The Department of Education’s Office of Safe and Supportive Schools has stated it will offer training for school leaders to learn how to address issues some students face when questioning or struggling with their gender identity. Biden’s Assistant Secretary for Health Rachel Levine encouraged students to seek out puberty blockers and other transgender treatments in their state, including sex-reassignment surgeries, even if their state prohibits those treatments.

Jefferson County Schools Superintendent Dr. Walter Gonsoulin told 1819 News his stance on those issues was to simply follow the law. He gave an example concerning the push for gender-neutral restrooms and locker rooms in schools nationwide.

“One thing I want you to know is that I’m a law-abiding citizen, alright?” said Gonsoulin. “And so, right now, in the state of Alabama, the state of Alabama says that you recognize people by their birth certificate. So, as it relates to the bathrooms, all the boys go to the boys’ bathroom, and the girls go to the girls’ bathroom. In Jefferson County, we plan to follow the law.”

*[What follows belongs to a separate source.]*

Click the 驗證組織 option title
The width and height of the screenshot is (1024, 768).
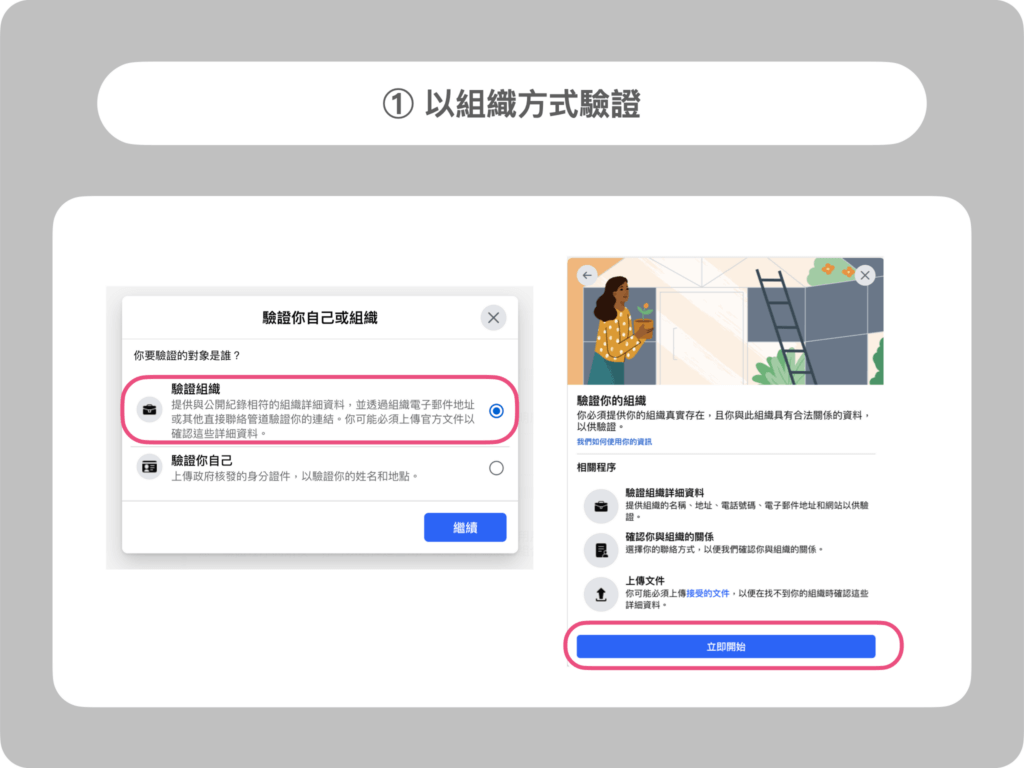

While taking questions at the Clay-Pinson Area Chamber of Commerce luncheon Tuesday, Gonsoulin also confirmed the school board was planning to hire a new Title IX compliance officer due to an increased number of complaints after changes by the Biden administration.

“The federal government has come up with new Title IX regulations,” said Gonsoulin. “Which, that is a very convoluted and cumbersome topic and area. That means that someone could – they’ve expanded the definition of it – and so, for example, someone could have a claim, whether it’s sexual discrimination or whether it’s sexual harassment or whatever, and then we as a school district have to have a process in place that we investigate that thoroughly.”

Title IX states, in part, that “no person in the United States shall, on the basis of sex, be excluded from participation in, be denied the benefits of, or be subjected to discrimination under any education program or activity receiving Federal financial assistance.”

Gonsoulin was referring to a proposed expansion of Title IX by the Biden administration that would “protect LGBTQI+ students from discrimination based on sexual orientation, gender identity, and sex characteristics.”

Gonsoulin said in the past that Title IX complaints were easily taken care of right away. But with the new regulations, it could take up to eight weeks to process one case.

Gonsoulin said the school system could have as many as 25 cases at any given time.

“If you have several of those coming in, it creates a backlog,” said Gonsoulin. “And so, that’s why the board, at our last committee meeting, decided that we needed to hire someone specifically to address those issues.”